Dataset excerpts
━━━━━━━━

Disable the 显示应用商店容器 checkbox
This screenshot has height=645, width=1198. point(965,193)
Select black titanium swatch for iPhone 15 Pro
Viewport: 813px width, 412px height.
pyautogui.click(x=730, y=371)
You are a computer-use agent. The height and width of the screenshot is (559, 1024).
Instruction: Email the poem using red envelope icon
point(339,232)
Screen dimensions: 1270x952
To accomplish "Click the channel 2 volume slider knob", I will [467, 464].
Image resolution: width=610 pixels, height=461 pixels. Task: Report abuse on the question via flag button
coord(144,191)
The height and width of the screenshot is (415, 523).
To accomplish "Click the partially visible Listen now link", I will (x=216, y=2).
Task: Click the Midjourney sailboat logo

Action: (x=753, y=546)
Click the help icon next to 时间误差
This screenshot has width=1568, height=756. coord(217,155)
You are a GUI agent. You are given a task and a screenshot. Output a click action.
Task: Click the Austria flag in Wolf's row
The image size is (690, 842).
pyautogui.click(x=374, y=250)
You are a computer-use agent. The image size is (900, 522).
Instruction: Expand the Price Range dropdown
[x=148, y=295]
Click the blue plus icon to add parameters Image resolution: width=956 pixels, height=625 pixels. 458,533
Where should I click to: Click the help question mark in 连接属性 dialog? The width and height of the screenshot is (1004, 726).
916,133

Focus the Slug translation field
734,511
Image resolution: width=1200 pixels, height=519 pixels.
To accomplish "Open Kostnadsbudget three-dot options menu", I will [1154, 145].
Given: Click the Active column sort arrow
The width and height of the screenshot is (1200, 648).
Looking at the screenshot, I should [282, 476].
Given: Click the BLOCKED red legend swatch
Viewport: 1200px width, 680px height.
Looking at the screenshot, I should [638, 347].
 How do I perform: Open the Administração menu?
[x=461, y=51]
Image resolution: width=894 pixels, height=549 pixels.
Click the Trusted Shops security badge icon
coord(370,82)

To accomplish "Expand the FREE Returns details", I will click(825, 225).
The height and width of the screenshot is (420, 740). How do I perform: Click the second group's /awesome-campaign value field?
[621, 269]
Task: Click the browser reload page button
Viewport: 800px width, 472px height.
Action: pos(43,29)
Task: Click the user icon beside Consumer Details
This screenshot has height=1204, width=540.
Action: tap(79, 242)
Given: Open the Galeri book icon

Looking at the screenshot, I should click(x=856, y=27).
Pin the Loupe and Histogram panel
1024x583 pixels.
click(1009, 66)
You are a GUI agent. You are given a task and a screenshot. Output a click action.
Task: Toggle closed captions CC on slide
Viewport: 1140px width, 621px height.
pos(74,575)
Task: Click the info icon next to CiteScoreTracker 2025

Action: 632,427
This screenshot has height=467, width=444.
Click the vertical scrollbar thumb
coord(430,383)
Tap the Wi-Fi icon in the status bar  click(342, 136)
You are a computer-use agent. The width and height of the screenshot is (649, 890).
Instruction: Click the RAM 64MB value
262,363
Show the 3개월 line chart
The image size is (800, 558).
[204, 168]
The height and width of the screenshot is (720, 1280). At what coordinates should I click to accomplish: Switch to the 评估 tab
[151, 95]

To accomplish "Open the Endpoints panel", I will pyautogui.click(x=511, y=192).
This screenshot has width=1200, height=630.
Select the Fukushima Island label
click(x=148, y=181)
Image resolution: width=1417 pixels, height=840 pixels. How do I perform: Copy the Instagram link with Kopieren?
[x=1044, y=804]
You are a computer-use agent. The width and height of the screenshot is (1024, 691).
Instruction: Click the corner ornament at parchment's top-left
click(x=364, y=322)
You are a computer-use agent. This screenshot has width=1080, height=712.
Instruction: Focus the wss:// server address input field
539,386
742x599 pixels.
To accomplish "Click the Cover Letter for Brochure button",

━━━━━━━━

# Instructions to follow
Repeat every line of the records above exactly.

# Result for this exercise
Disable the 显示应用商店容器 checkbox
This screenshot has height=645, width=1198. point(965,193)
Select black titanium swatch for iPhone 15 Pro
Viewport: 813px width, 412px height.
pyautogui.click(x=730, y=371)
You are a computer-use agent. The height and width of the screenshot is (559, 1024).
Instruction: Email the poem using red envelope icon
point(339,232)
Screen dimensions: 1270x952
To accomplish "Click the channel 2 volume slider knob", I will [467, 464].
Image resolution: width=610 pixels, height=461 pixels. Task: Report abuse on the question via flag button
coord(144,191)
The height and width of the screenshot is (415, 523).
To accomplish "Click the partially visible Listen now link", I will (x=216, y=2).
Task: Click the Midjourney sailboat logo

Action: (x=753, y=546)
Click the help icon next to 时间误差
This screenshot has width=1568, height=756. coord(217,155)
You are a GUI agent. You are given a task and a screenshot. Output a click action.
Task: Click the Austria flag in Wolf's row
The image size is (690, 842).
pyautogui.click(x=374, y=250)
You are a computer-use agent. The image size is (900, 522).
Instruction: Expand the Price Range dropdown
[x=148, y=295]
Click the blue plus icon to add parameters Image resolution: width=956 pixels, height=625 pixels. 458,533
Where should I click to: Click the help question mark in 连接属性 dialog? The width and height of the screenshot is (1004, 726).
916,133

Focus the Slug translation field
734,511
Image resolution: width=1200 pixels, height=519 pixels.
To accomplish "Open Kostnadsbudget three-dot options menu", I will [1154, 145].
Given: Click the Active column sort arrow
The width and height of the screenshot is (1200, 648).
Looking at the screenshot, I should [282, 476].
Given: Click the BLOCKED red legend swatch
Viewport: 1200px width, 680px height.
Looking at the screenshot, I should [638, 347].
 How do I perform: Open the Administração menu?
[x=461, y=51]
Image resolution: width=894 pixels, height=549 pixels.
Click the Trusted Shops security badge icon
coord(370,82)

To accomplish "Expand the FREE Returns details", I will click(825, 225).
The height and width of the screenshot is (420, 740). How do I perform: Click the second group's /awesome-campaign value field?
[621, 269]
Task: Click the browser reload page button
Viewport: 800px width, 472px height.
Action: pos(43,29)
Task: Click the user icon beside Consumer Details
This screenshot has height=1204, width=540.
Action: tap(79, 242)
Given: Open the Galeri book icon

Looking at the screenshot, I should click(x=856, y=27).
Pin the Loupe and Histogram panel
1024x583 pixels.
click(1009, 66)
You are a GUI agent. You are given a task and a screenshot. Output a click action.
Task: Toggle closed captions CC on slide
Viewport: 1140px width, 621px height.
pos(74,575)
Task: Click the info icon next to CiteScoreTracker 2025

Action: 632,427
This screenshot has height=467, width=444.
Click the vertical scrollbar thumb
coord(430,383)
Tap the Wi-Fi icon in the status bar  click(342, 136)
You are a computer-use agent. The width and height of the screenshot is (649, 890).
Instruction: Click the RAM 64MB value
262,363
Show the 3개월 line chart
The image size is (800, 558).
[204, 168]
The height and width of the screenshot is (720, 1280). At what coordinates should I click to accomplish: Switch to the 评估 tab
[151, 95]

To accomplish "Open the Endpoints panel", I will pyautogui.click(x=511, y=192).
This screenshot has width=1200, height=630.
Select the Fukushima Island label
click(x=148, y=181)
Image resolution: width=1417 pixels, height=840 pixels. How do I perform: Copy the Instagram link with Kopieren?
[x=1044, y=804]
You are a computer-use agent. The width and height of the screenshot is (1024, 691).
Instruction: Click the corner ornament at parchment's top-left
click(x=364, y=322)
You are a computer-use agent. This screenshot has width=1080, height=712.
Instruction: Focus the wss:// server address input field
539,386
742x599 pixels.
To accomplish "Click the Cover Letter for Brochure button",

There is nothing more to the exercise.